Interpretation To Books Farewell, My Lovely (Philip Marlowe #2)

Definitely my favorite Chandler, beating out The Big Sleep by a star and more than a dozen memorable lines. This book is absolutely soaking in quotables and may have the best prose of any noir I’ve ever read. Add in a classic main character and a solid plot and you have a nice shiny bundle of win.
 
PHILIP MARLOWE:
 
Chandler’s iconic PI is an arrogant alcoholic who fails every PC test you can formulate. He’s racist (from what I recall he insults African-Americans, Japanese and Native Americans and maybe others), homophobic and sexist enough that I would blackjack him on the braincase before he ever got within 10 yards of either of my daughters.    
 
He’s also mesmerizing and fills up the page with his presence. His entertainment value is off the charts and he cracks wiser than anyone this side of Sam Spade. But whereas Hammett’s Spade is all slick, smoky quips and cat-like grace, Marlowe is the “other side of the tracks” version. He’s unkempt, rugged and surly and his words are crusty with barbs.
 
Whereas Spade’s every move seems coordinated and cross-referenced like a well-rehearsed play, Marlowe is all reaction, counterpunch and intuitive hunches.
 
However, like Spade, he’s also smart (much more than he usually lets on) and has a knack for clear thinking and being able to read people.

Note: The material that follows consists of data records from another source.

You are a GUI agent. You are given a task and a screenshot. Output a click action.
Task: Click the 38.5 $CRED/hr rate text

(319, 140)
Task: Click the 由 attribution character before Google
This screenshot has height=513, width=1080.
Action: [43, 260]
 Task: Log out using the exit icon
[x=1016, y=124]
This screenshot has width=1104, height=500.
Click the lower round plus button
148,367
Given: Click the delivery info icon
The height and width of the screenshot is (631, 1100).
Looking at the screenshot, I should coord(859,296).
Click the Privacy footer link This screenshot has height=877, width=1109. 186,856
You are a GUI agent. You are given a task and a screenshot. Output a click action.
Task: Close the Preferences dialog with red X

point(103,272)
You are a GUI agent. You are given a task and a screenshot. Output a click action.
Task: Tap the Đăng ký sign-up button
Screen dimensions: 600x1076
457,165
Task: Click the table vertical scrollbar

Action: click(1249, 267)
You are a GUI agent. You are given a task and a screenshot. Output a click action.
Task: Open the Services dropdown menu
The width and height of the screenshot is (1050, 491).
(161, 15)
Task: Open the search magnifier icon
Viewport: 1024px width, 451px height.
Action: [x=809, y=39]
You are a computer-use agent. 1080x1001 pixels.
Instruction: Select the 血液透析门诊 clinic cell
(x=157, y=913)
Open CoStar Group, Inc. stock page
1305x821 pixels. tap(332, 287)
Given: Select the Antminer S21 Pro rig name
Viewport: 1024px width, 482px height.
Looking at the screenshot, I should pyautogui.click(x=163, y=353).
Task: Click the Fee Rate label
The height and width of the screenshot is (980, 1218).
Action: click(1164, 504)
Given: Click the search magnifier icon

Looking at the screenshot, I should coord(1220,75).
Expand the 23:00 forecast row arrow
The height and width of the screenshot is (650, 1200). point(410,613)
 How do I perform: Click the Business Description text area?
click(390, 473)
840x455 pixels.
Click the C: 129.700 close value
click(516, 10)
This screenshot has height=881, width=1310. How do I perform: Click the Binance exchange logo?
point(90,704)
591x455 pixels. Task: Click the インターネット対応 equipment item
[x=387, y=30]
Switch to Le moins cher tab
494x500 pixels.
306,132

Best of all though, the man is incapable of cutting slack or giving inches and is saltier than the Pacific Ocean.
 
THE PLOT:
 
A convoluted series of mini-mysteries all stemming from Marlowe’s search for the ex-girlfriend of a just released from prison man-mountain named Moose Malloy. Fairly typical noir stuff but very well executed and paced to perfection by Chandler.
 
THE WRITING:
 
Finally…the prose. The real star of the show. I would say Chandler’s writing is a masterful example of noir. There may be others as good but it is hard for me to imagine any better. I would put Chandler’s prose into 3 separate and equally impressive categories that you don’t usually see from a single pen. First, you have a whole host of “I have to remember that” lines that are just fun to read. Quotes like:
 
“The eighty-five cent dinner tasted like a discarded mail bag and was served to me by a waiter who looked as if he would slug me for a quarter, cut my throat for six bits and bury me at sea in a barrel of concrete for a dollar and a half, plus sales tax.”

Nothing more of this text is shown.